In this manuscript, the authors present a comparison of two models of cancer evolution with advantageous drivers and deleterious passengers: a fixed-population "Moran" model, and a "Branching Process" (BP) model with dynamic population size. The Moran model is more mathematically-tractable, but since cancer is a disease of uncontrolled growth, it is unclear to me how clinically-relevant it is to consider a model with constant population size. Intriguingly, both models can explain observed Site Frequency Spectrums (SFSs) in three breast cancers, which suggests that the Moran model may have some value. This distinction between the two models is addressed well.

Strengths:

The comparisons of the various BP models (extinction/non-extinction, and balanced/supercritical) are very interesting. The survivability of rare, fitness-disadvantaged clones has huge implications for treatment resistance in general - drug resistant clones are very often disadvantaged in the absence of drug. Clinical sequencing is, most decidedly, investigating population dynamics conditioned on non-extinction, however most published models do not condition on non-extinction - an unfortunate community oversight that this publication rectifies.
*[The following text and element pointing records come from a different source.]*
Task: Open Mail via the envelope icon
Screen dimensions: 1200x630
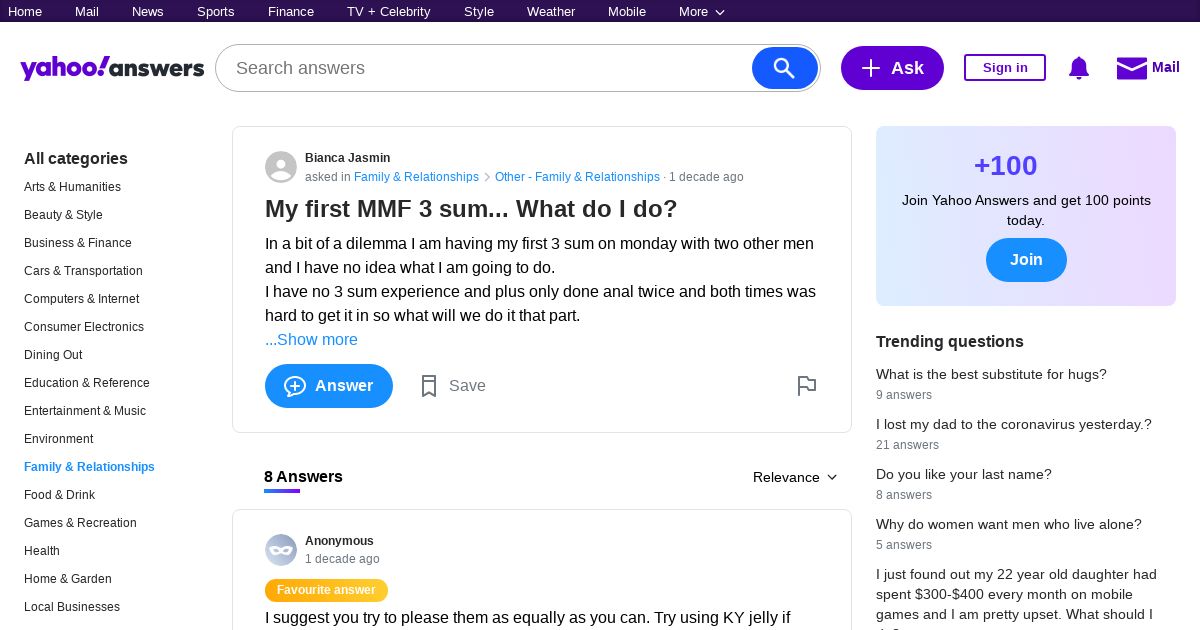Action: coord(1131,68)
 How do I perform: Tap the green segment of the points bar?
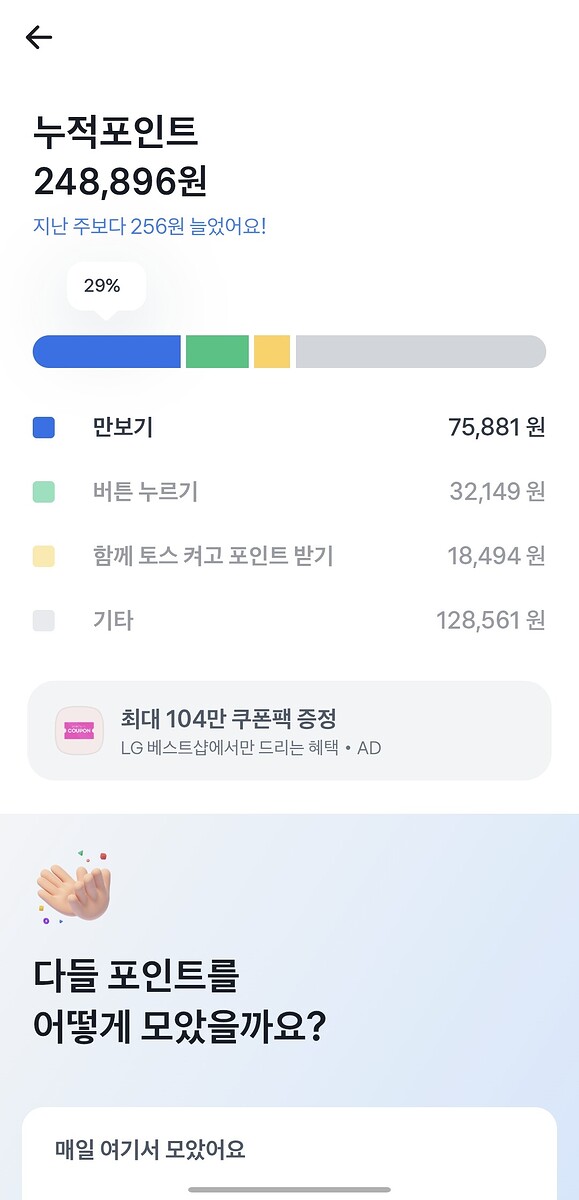[x=217, y=352]
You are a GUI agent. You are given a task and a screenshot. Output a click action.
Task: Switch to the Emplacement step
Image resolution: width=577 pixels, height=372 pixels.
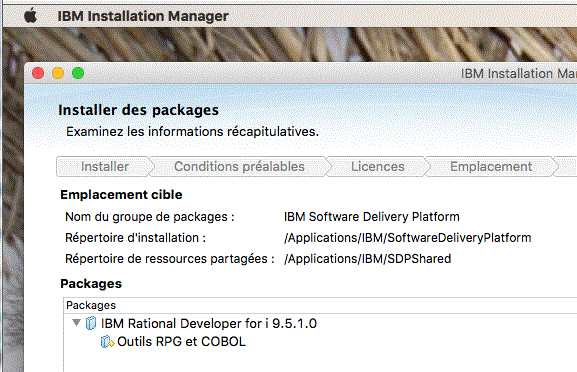pyautogui.click(x=491, y=167)
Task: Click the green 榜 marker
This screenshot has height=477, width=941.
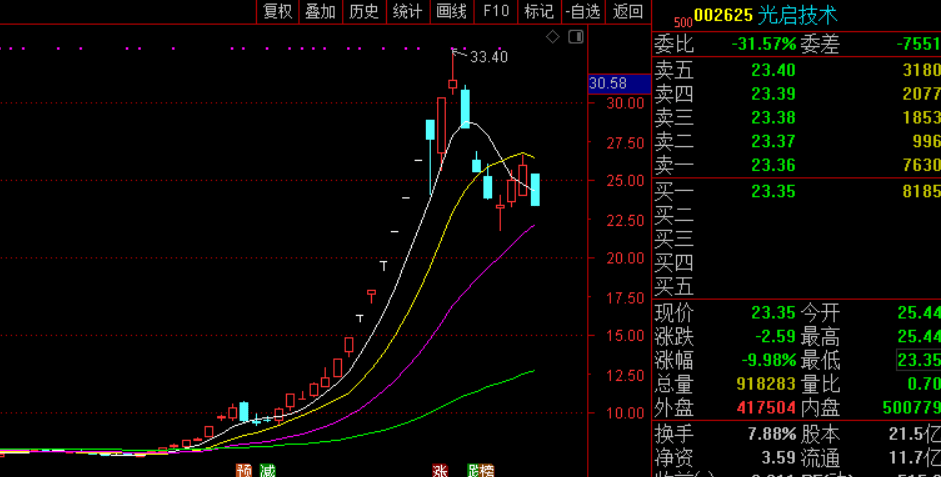Action: [484, 470]
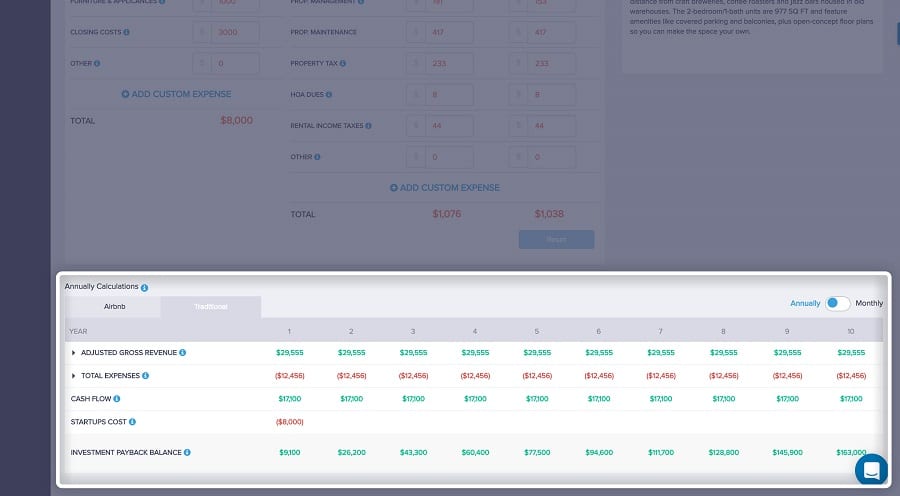Select the Traditional tab
This screenshot has height=496, width=900.
(x=210, y=306)
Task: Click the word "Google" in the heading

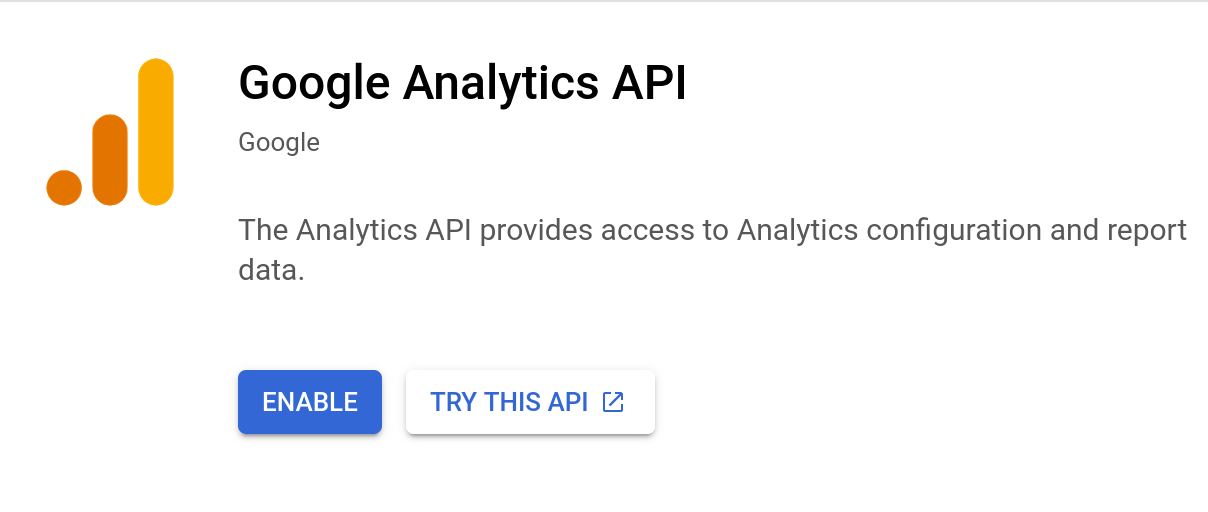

Site Frequency Spectrums in three breast cancers are measured with unprecedented resolution to my knowledge (allele abundances below one in a thousand).

Detailed description of the behavior of the various models.

Weaknesses:

I do not believe Moran B is a useful theoretical distinction between Moran A. Incorporating fitness effects into the birth process, instead of the death process, is generally mathematically equivalent when time is measured in generations (or cell divisions). Visible differences in the two models in Figures 2-6 by all accounts seem to be due to the fact that Moran B experiences more evolution in the balanced/driver-dominated case, and less evolution in the passenger dominated case. We generally do not use arbitrary time steps for this reason - we quantify time in 'generations'.